Personal information
- Born: November 16, 1906 Shepherdsville, Kentucky, U.S.
- Died: September 24, 1946 (aged 39) Louisville, Kentucky
- Resting place: Saint Michael Cemetery, Louisville, Kentucky
- Occupation: Jockey

Horse racing career
- Sport: Horse racing
- Career wins: 721

Major racing wins
- Oakdale Handicap (1929) Bay Shore Handicap (1930) Cowdin Stakes (1930) Huron Handicap (1930) Chesapeake Stakes (1931, 1937) Lawrence Realization Stakes (1931) Hawthorne Gold Cup Handicap (1931) Wood Memorial Stakes (1931) Jockey Club Gold Cup (1931, 1934) Ladies Handicap (1931, 1937) Philadelphia Handicap (1931) Saratoga Handicap (1931, 1938) Champagne Stakes (1932, 1937) Great American Stakes (1934) Saratoga Cup (1934) Clark Handicap (1936) Belmont Futurity (1937) Pimlico Special (1937) Remsen Stakes (1937) Wilson Stakes (1938) Withers Stakes (1938) U.S. Triple Crown series: Kentucky Derby (1931, 1937) Preakness Stakes (1933, 1937) Belmont Stakes (1931, 1937)

Racing awards
- U.S. Champion Jockey by earnings (1931, 1937)

Honors
- United States' Racing Hall of Fame (1967)

Significant horses
- Twenty Grand, Head Play, Sun Beau, War Admiral, Menow

= Charles Kurtsinger =

American jockey

Charles Kurtsinger (November 16, 1906 – September 24, 1946) was an American Hall of Fame and National Champion jockey who won the Triple Crown in 1937.
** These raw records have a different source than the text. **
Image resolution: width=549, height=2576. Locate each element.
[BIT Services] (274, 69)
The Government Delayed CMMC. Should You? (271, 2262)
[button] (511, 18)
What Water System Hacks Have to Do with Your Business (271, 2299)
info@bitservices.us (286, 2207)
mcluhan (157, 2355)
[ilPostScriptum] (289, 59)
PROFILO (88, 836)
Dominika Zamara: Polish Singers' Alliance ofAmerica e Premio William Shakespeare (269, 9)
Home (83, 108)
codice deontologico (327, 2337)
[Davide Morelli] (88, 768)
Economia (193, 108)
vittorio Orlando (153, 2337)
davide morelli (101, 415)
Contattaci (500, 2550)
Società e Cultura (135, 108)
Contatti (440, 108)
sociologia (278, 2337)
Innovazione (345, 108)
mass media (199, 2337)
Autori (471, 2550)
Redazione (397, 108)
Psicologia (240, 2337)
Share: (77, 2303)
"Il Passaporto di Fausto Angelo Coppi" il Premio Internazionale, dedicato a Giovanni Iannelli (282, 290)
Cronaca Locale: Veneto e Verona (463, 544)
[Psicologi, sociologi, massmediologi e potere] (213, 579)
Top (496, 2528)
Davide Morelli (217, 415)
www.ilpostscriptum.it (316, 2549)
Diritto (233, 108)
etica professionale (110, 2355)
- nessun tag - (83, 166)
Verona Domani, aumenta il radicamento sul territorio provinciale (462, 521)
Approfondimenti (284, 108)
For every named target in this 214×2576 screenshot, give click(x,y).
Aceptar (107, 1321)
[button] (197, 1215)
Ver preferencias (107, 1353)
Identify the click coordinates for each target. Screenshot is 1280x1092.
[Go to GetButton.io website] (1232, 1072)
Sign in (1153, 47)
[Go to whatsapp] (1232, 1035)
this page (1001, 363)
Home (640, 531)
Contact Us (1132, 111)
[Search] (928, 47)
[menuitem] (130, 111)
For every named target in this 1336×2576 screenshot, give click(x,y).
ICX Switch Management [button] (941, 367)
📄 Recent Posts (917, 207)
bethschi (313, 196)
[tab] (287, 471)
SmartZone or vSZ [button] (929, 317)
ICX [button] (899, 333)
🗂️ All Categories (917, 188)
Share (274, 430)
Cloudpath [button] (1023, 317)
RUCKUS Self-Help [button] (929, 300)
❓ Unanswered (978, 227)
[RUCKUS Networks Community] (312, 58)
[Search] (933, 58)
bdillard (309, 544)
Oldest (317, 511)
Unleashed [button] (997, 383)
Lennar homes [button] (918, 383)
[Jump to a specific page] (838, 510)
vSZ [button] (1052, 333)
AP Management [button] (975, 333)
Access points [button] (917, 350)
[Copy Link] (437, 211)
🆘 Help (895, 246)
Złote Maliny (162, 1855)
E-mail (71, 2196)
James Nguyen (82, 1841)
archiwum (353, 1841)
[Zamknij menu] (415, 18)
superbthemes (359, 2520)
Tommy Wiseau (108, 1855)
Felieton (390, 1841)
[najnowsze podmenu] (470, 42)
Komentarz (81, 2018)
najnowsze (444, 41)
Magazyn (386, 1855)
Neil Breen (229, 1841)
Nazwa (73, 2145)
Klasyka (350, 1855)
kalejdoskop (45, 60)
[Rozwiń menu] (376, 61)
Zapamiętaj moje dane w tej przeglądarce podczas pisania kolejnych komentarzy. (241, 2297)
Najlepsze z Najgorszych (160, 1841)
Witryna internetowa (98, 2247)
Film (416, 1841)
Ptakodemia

Known as "Charley" and nicknamed "The Flying Dutchman", Kurtsinger was born in Shepherdsville, Kentucky and learned race riding from his jockey father and from veteran rider Mack Garner. Among his career achievements, he won the 1931 Kentucky Derby and Belmont Stakes aboard Twenty Grand and the Preakness Stakes in 1933 with Head Play. However, he is best known as the jockey of U.S. Triple Crown champion War Admiral. In 1931 and 1937, Kurtsinger was the leading U.S. jockey in earnings. Over his career, he won 12.8% of his starts.

Kurtsinger was the jockey on War Admiral in the famous 1938 match race with Seabiscuit. Laura Hillenbrand's bestselling book Seabiscuit: An American Legend recounts the story. In the movie version, Kurtsinger was played by retired Hall of Fame jockey Chris McCarron.

Dealing with an injury that was not healing properly, Kurtsinger retired in 1939. He turned to training but died of complications from pneumonia in 1946 at the age of 39 and was inducted into the United States' National Museum of Racing and Hall of Fame in 1967.